Every record is to be transcribed exactly as written.

▶ [Items listed in a dataset]
--

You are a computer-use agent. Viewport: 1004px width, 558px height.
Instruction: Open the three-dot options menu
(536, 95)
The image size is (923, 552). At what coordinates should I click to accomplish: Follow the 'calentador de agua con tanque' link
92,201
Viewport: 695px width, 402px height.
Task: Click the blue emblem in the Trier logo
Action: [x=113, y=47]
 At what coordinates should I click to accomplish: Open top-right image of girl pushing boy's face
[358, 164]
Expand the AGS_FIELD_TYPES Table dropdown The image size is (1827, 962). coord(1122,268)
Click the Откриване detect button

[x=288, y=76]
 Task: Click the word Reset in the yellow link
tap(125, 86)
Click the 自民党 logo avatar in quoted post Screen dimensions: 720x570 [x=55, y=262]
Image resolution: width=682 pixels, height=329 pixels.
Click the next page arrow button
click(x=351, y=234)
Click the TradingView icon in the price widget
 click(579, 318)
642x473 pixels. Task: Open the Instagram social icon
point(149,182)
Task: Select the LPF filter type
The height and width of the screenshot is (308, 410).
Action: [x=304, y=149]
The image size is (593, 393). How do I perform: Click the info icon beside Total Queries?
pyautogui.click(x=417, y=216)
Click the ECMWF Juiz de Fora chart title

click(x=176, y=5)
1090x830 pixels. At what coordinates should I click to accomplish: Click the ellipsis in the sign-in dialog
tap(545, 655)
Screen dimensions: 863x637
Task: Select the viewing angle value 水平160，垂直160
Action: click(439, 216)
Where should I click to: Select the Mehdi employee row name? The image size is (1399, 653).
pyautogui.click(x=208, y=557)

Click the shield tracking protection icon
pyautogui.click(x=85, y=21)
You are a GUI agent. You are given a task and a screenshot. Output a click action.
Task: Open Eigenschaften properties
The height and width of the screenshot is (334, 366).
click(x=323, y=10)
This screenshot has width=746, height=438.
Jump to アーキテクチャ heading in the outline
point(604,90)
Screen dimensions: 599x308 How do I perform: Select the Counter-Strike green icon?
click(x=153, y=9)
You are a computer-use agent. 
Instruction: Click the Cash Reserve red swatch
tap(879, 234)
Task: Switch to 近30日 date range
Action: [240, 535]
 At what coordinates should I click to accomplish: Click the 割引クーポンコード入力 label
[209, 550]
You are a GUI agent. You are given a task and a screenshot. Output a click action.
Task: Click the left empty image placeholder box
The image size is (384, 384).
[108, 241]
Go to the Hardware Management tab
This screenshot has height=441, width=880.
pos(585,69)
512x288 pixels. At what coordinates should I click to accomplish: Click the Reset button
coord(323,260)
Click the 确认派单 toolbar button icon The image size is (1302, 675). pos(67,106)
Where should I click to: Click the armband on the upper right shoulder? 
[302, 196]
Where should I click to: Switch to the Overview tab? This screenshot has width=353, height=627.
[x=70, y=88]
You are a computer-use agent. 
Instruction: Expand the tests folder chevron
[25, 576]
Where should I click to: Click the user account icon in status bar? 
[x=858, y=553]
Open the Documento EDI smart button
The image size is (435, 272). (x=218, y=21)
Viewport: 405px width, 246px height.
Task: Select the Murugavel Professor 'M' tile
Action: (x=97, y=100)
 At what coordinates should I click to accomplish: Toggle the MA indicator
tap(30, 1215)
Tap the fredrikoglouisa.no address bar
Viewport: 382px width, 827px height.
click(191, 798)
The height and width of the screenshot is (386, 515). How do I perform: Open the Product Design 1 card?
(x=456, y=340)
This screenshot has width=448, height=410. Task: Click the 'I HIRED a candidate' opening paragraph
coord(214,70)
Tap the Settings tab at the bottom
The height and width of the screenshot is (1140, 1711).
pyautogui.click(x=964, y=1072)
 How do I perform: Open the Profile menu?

--

▶ [Finished exercise]
You are a computer-use agent. Viewport: 1004px width, 558px height.
Instruction: Open the three-dot options menu
(536, 95)
The image size is (923, 552). At what coordinates should I click to accomplish: Follow the 'calentador de agua con tanque' link
92,201
Viewport: 695px width, 402px height.
Task: Click the blue emblem in the Trier logo
Action: [x=113, y=47]
 At what coordinates should I click to accomplish: Open top-right image of girl pushing boy's face
[358, 164]
Expand the AGS_FIELD_TYPES Table dropdown The image size is (1827, 962). coord(1122,268)
Click the Откриване detect button

[x=288, y=76]
 Task: Click the word Reset in the yellow link
tap(125, 86)
Click the 自民党 logo avatar in quoted post Screen dimensions: 720x570 [x=55, y=262]
Image resolution: width=682 pixels, height=329 pixels.
Click the next page arrow button
click(x=351, y=234)
Click the TradingView icon in the price widget
 click(579, 318)
642x473 pixels. Task: Open the Instagram social icon
point(149,182)
Task: Select the LPF filter type
The height and width of the screenshot is (308, 410).
Action: [x=304, y=149]
The image size is (593, 393). How do I perform: Click the info icon beside Total Queries?
pyautogui.click(x=417, y=216)
Click the ECMWF Juiz de Fora chart title

click(x=176, y=5)
1090x830 pixels. At what coordinates should I click to accomplish: Click the ellipsis in the sign-in dialog
tap(545, 655)
Screen dimensions: 863x637
Task: Select the viewing angle value 水平160，垂直160
Action: click(439, 216)
Where should I click to: Select the Mehdi employee row name? The image size is (1399, 653).
pyautogui.click(x=208, y=557)

Click the shield tracking protection icon
pyautogui.click(x=85, y=21)
You are a GUI agent. You are given a task and a screenshot. Output a click action.
Task: Open Eigenschaften properties
The height and width of the screenshot is (334, 366).
click(x=323, y=10)
This screenshot has width=746, height=438.
Jump to アーキテクチャ heading in the outline
point(604,90)
Screen dimensions: 599x308 How do I perform: Select the Counter-Strike green icon?
click(x=153, y=9)
You are a computer-use agent. 
Instruction: Click the Cash Reserve red swatch
tap(879, 234)
Task: Switch to 近30日 date range
Action: [240, 535]
 At what coordinates should I click to accomplish: Click the 割引クーポンコード入力 label
[209, 550]
You are a GUI agent. You are given a task and a screenshot. Output a click action.
Task: Click the left empty image placeholder box
The image size is (384, 384).
[108, 241]
Go to the Hardware Management tab
This screenshot has height=441, width=880.
pos(585,69)
512x288 pixels. At what coordinates should I click to accomplish: Click the Reset button
coord(323,260)
Click the 确认派单 toolbar button icon The image size is (1302, 675). pos(67,106)
Where should I click to: Click the armband on the upper right shoulder? 
[302, 196]
Where should I click to: Switch to the Overview tab? This screenshot has width=353, height=627.
[x=70, y=88]
You are a computer-use agent. 
Instruction: Expand the tests folder chevron
[25, 576]
Where should I click to: Click the user account icon in status bar? 
[x=858, y=553]
Open the Documento EDI smart button
The image size is (435, 272). (x=218, y=21)
Viewport: 405px width, 246px height.
Task: Select the Murugavel Professor 'M' tile
Action: (x=97, y=100)
 At what coordinates should I click to accomplish: Toggle the MA indicator
tap(30, 1215)
Tap the fredrikoglouisa.no address bar
Viewport: 382px width, 827px height.
click(191, 798)
The height and width of the screenshot is (386, 515). How do I perform: Open the Product Design 1 card?
(x=456, y=340)
This screenshot has width=448, height=410. Task: Click the 'I HIRED a candidate' opening paragraph
coord(214,70)
Tap the Settings tab at the bottom
The height and width of the screenshot is (1140, 1711).
pyautogui.click(x=964, y=1072)
 How do I perform: Open the Profile menu?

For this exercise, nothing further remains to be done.